Evening Prayer, All Saints St Andrews: Lucy Menzies 24 Nov.2017


Evening Prayer today commemorates Lucy Menzies, to whom a memorial tablet is placed here in our chapel. She was godmother to John Hunter who with his wife was also a long-standing member of the All Saints’ congregation, and supported Bishop Wilson in his various ministries. Bishop Wilson himself is commemorated by a window in the choir area, and his daughter, Marie-Louise Moffet is still a regular worshipper here. In commemorating Lucy we celebrate many who have been part of the life of All Saints over the generations.

Lucy herself was born in 1882 into the family of Allan, a Church of Scotland Minister who was to become Professor of Biblical Criticism here in St Andrews University. Lucy and her elder sister, Mary, were educated at home, with the family taking their holidays in a cottage in Iona from many years from 1888 onwards. This was the beginning of Lucy’s great love for the island, and one of her first books was a life of St Columba, first published in 1920, revised in 1949 for the Iona Community, and reprinted in 1954, a momentous year in which she became the first woman to be awarded an Honorary Doctor of Divinity degree by St Andrews. As it happened, this was also the year of her death on 24 November.

That book on St Columba was reviewed anonymously in the Westminster Gazette, and Lucy discovered that the reviewer was no less than Evelyn Underhill, herself about to commit herself publicly to the Church of England, and a significant influence on Lucy’s decision to become an Episcopalian. They began a correspondence, became firm friends and trusted colleagues. Lucy recalled that ‘Her writings opened a new world. No one ever made me conscious of God as she did.’ And of their first actual meeting, Lucy wrote that ‘Intimate talk was easy, and I came away on wings, knowing I had found a true and lasting friend.’ Evelyn’s own death in 1941 was a severe loss to Lucy to whom she had become a trusted adviser in Lucy’s own spiritual growth, and a support in her extensive writings, making her Warden of the House of Retreat at Pleshey in Essex at which Evelyn pioneered retreats in the pre-war years. For this Evening Prayer we have included two passages from Lucy Menzies’ 1928 book dedicated to Evelyn Underhill: Mirrors of the Holy.

Evening Prayer

We now turn to Evening Prayer

Sentence(s). ‘O Lord open thou our lips’ etc. We will say Psalm 19.

The first reading is from the Wisdom of Solomon, 7.7–10, 15–16.

Therefore I prayed, and understanding was given me. I called on God and the spirit of wisdom came to me. I preferred her to sceptres and thrones, and I accounted wealth as nothing in comparison with her. Neither did I liken to her any priceless gem, because all gold is but a little sand in her sight, and silver will be accounted as clay before her.
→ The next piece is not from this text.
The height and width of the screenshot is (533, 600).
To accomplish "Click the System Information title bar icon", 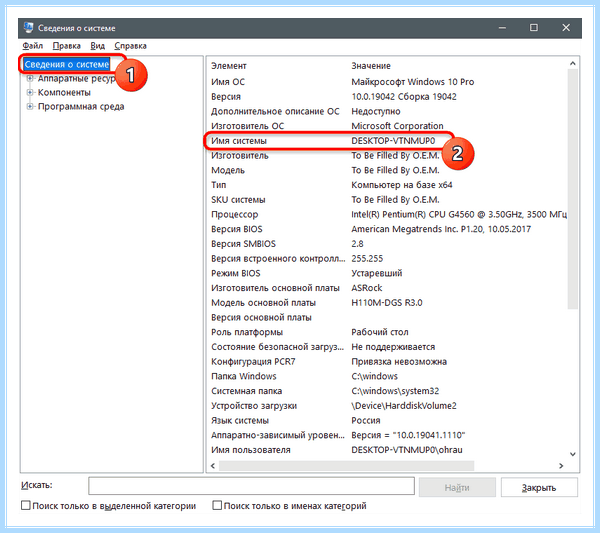I will pos(28,28).
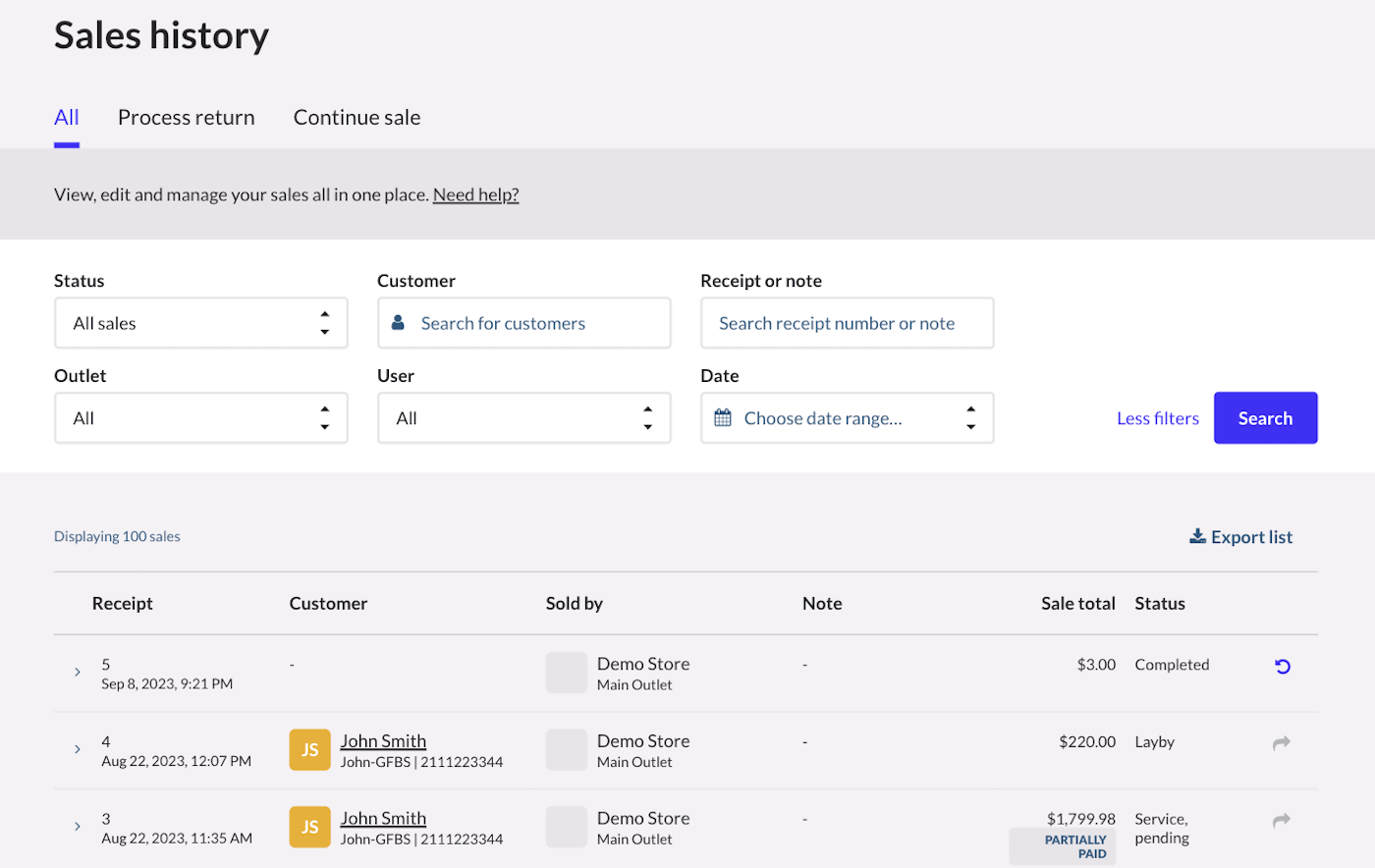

I loved her more than health and beauty, and I chose to have her rather than light, because her radiance never ceases. May God grant me to speak with judgment, and to have thoughts worthy of what I have received; for he is the guide even of wisdom and the corrector of the wise. For both we and our words are in his hand, as are all understanding and skill in crafts. For the word of the Lord: thanks be to God.

A reading from Lucy Menzies on the life of Mechthild of Magdeburg, concerned with her life in 1224:

‘It was when she was about twelve years old that she received her first “greeting from the Holy Spirit,” a greeting “repeated day after day and filling her with love and sorrow.” The centre of her interest was changed from that time; but although the world no longer had a first claim on her, seeing that she now looked beyond it, Mechthild never became austere or withdrawn from her fellow-beings. She “saw God in all things and all things in God.” As her Flowing Light said to her: ‘I come to my love/As dew on the flowers.’ (i.13.) As a young girl she longed to be despised, “without any fault of her own.” The spirit of the mendicant friars seems to have smitten her, for when she left home at the age of twenty-three to lead a life of “rapt religious mendicancy,” renouncing worldly honour and riches for Christ’s sake, it was not long after the deaths of Francis and Dominic; the world still rang with their words. Elizabeth of Hungary had just died in her Franciscan habit after a life sacrificed to God and His poor. These examples must have meant a great deal to Mechthild.’ (pp.28–29).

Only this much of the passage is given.